*Exercise directions*. Write out the listing below exactly, and omit any images you find in it.

*Supplied records*.
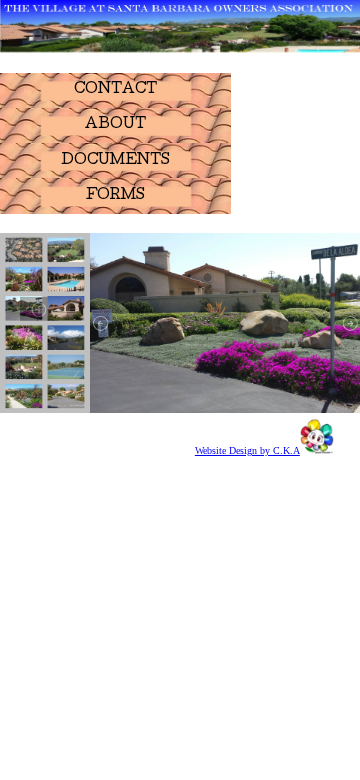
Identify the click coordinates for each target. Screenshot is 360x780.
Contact (115, 90)
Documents (115, 161)
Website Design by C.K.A (247, 450)
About (115, 125)
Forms (115, 196)
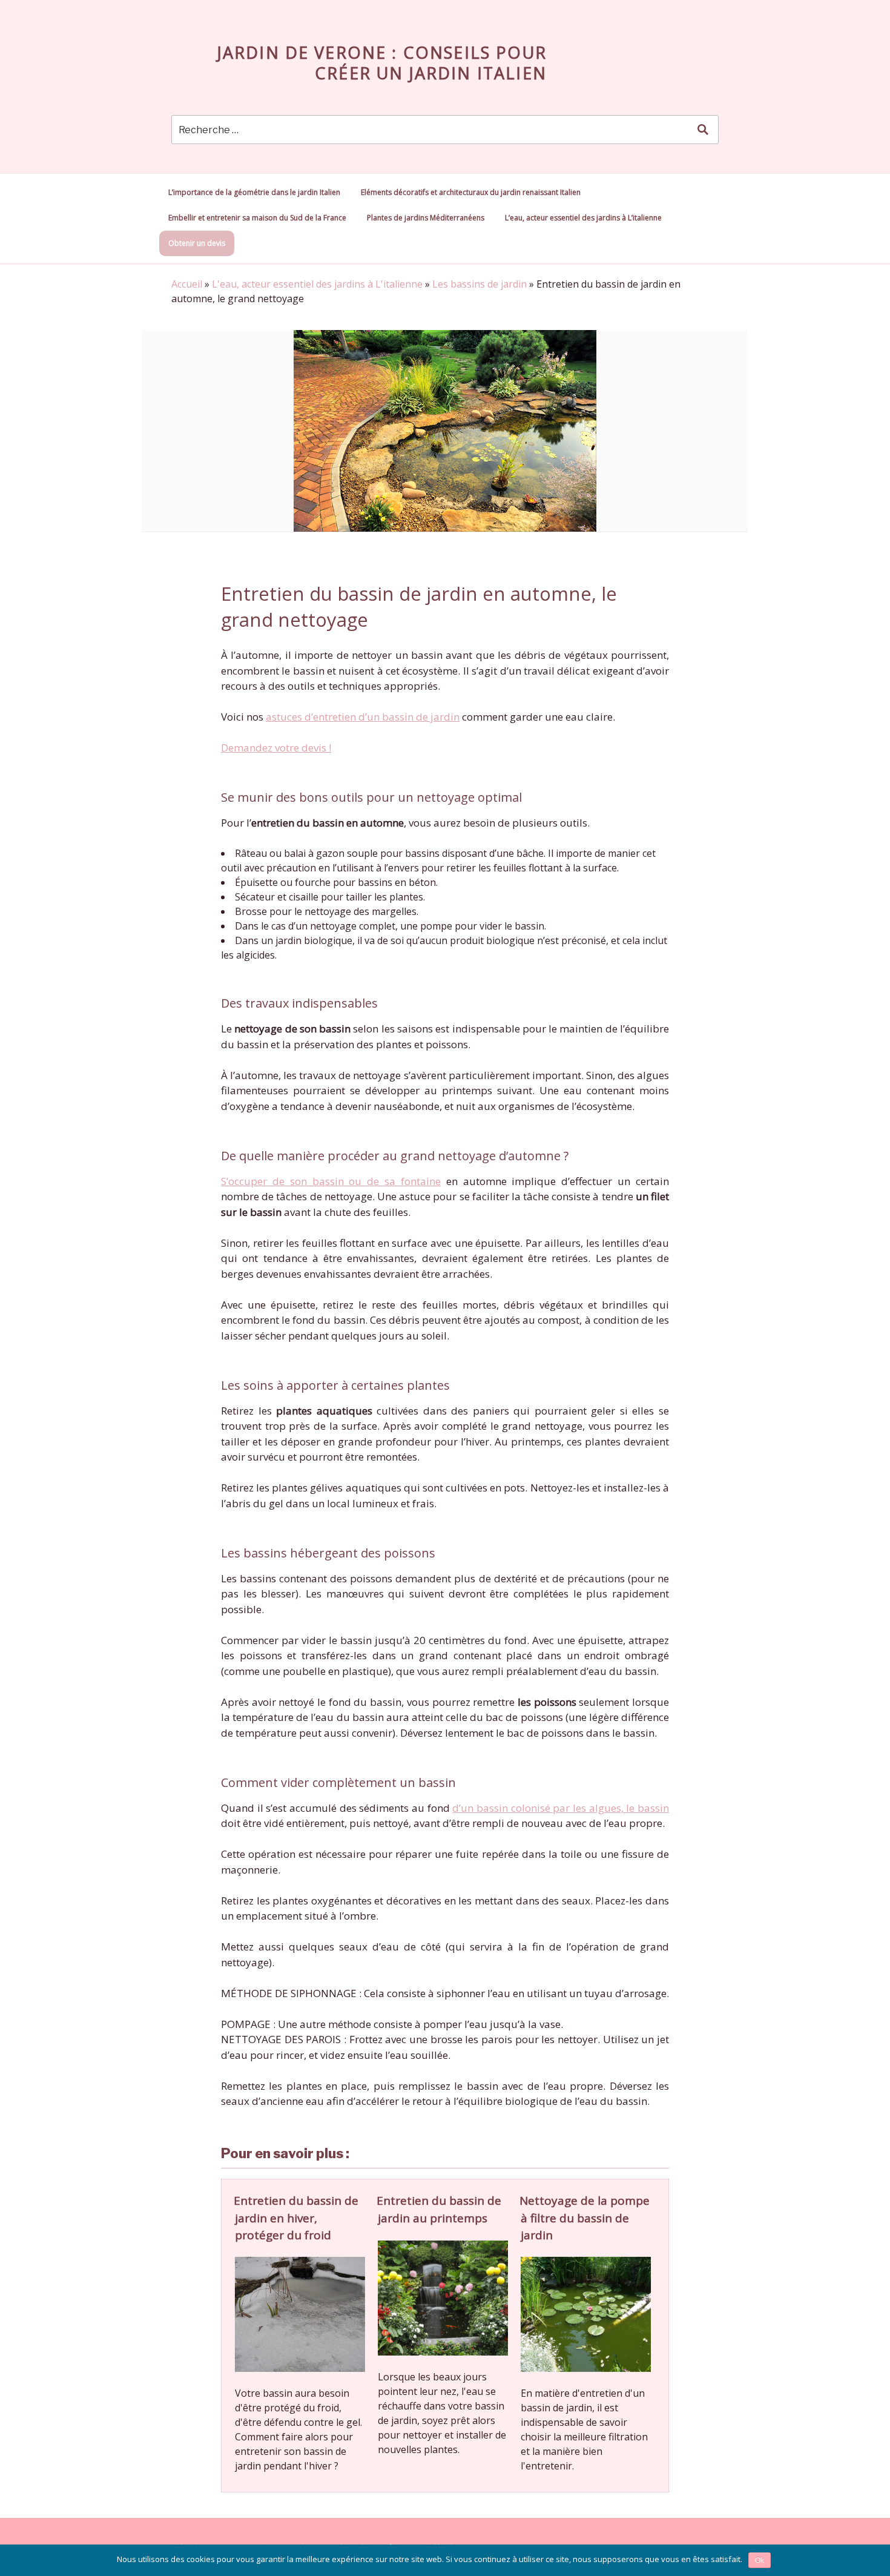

*Answer to this problem*.
Identify the click coordinates for each target. Screenshot is 360x780.
Contact (115, 90)
Documents (115, 161)
Website Design by C.K.A (247, 450)
About (115, 125)
Forms (115, 196)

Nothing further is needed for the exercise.